Shan and colleagues [1] provided a thorough, insightful, and well-balanced review of anthracycline cardiomyopathy. However, the discussion of the clinical significance of late-onset cardiotoxicity presented some confusing information that needs to be clarified. The authors stated that "new-onset symptomatic ventricular dysfunction was not seen until 12 to 14 years after treatment in the study by Lipshultz and coworkers." However, the symptomatic patients reported by Lipshultz and colleagues actually had "recurrent heart failure 3.7 to 10.3 years after completing doxorubicin treatment, and ... [n]o patient had late heart failure as a new event" [2]. In fact, the patients Shan and colleagues cited as having "new-onset symptomatic ventricular dysfunction" were described in a study my colleagues and I conducted; in this study, the four patients with de novo late symptoms had been treated 12 to 18 years earlier [3]. Although most patients we described had been followed for less than 10 years after completion of chemotherapy, our cohort contained 56 patients who were followed for more than 10 years ( 20 years after chemotherapy). The incidence of systolic ventricular dysfunction in this subset was as high as 38%, as can be seen in our figure (Shan and colleagues' Figure 3.

More recently, we described 42 patients who had cardiac evaluations 15 or more years after anthracycline therapy, including a growing subset studied more than 20 years after chemotherapy [4]. This study explored the question posed in Shan and colleagues' closing paragraph. In our study, the incidence of left ventricular systolic dysfunction was 43%. We have now evaluated more than 70 patients 15 to 28 years after completion of chemotherapy. Unfortunately, the incidence of ventricular dysfunction continues to increase with time, and we have already seen several cases of de novo cardiac failure in young adults more than 20 years after they had had chemotherapy during childhood.

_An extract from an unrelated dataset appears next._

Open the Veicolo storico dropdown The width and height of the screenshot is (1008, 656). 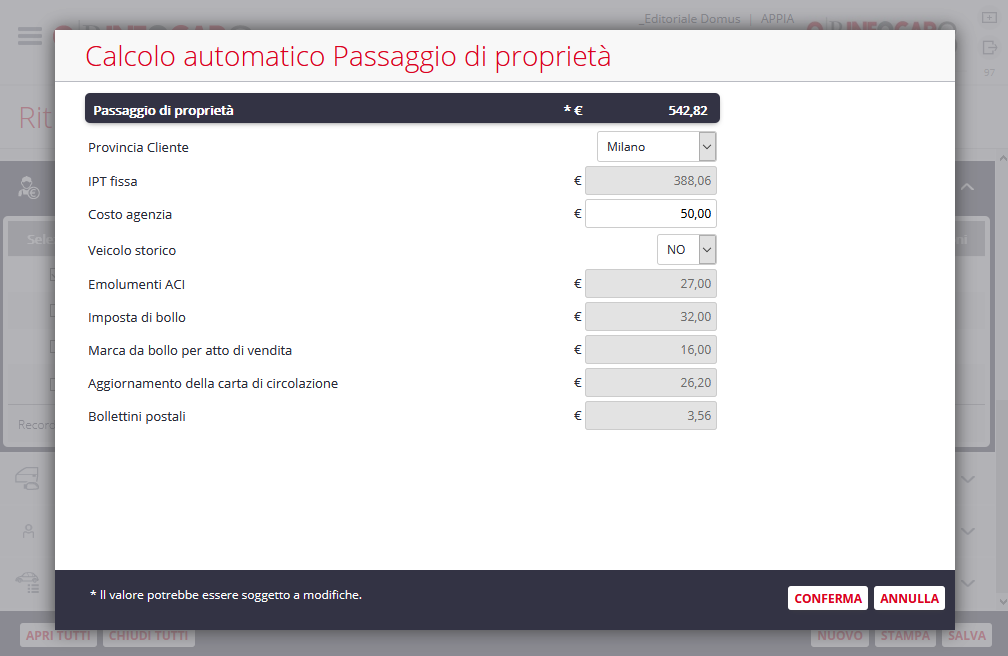tap(686, 250)
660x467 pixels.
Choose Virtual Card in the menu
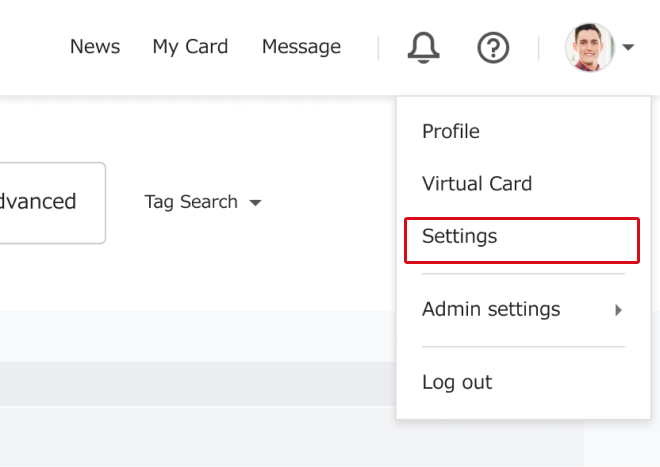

These findings underscore the importance of the quest for a method of protecting the heart during anthracycline therapy. In another report (reference 97 of Shan and coworkers' review), we substantiated the effectiveness of monitoring systolic function during chemotherapy for reducing but not eliminating short-term cardiotoxicity in 750 patients. In another study [5], we also documented the efficacy of continuous infusion of anthracycline for reduction of cardiac dysfunction in children; antileukemic efficacy was shown to be enhanced rather than decreased.

As Shan and colleagues mentioned, it has been estimated that by the year 2000, 1 of every 900 young adults will be a survivor of childhood cancer. Thus, it is gratifying that the important subject of anthracycline cardiomyopathy has been reviewed so thoroughly in Annals. It is hoped that further investigation and reports on this subject will be forthcoming.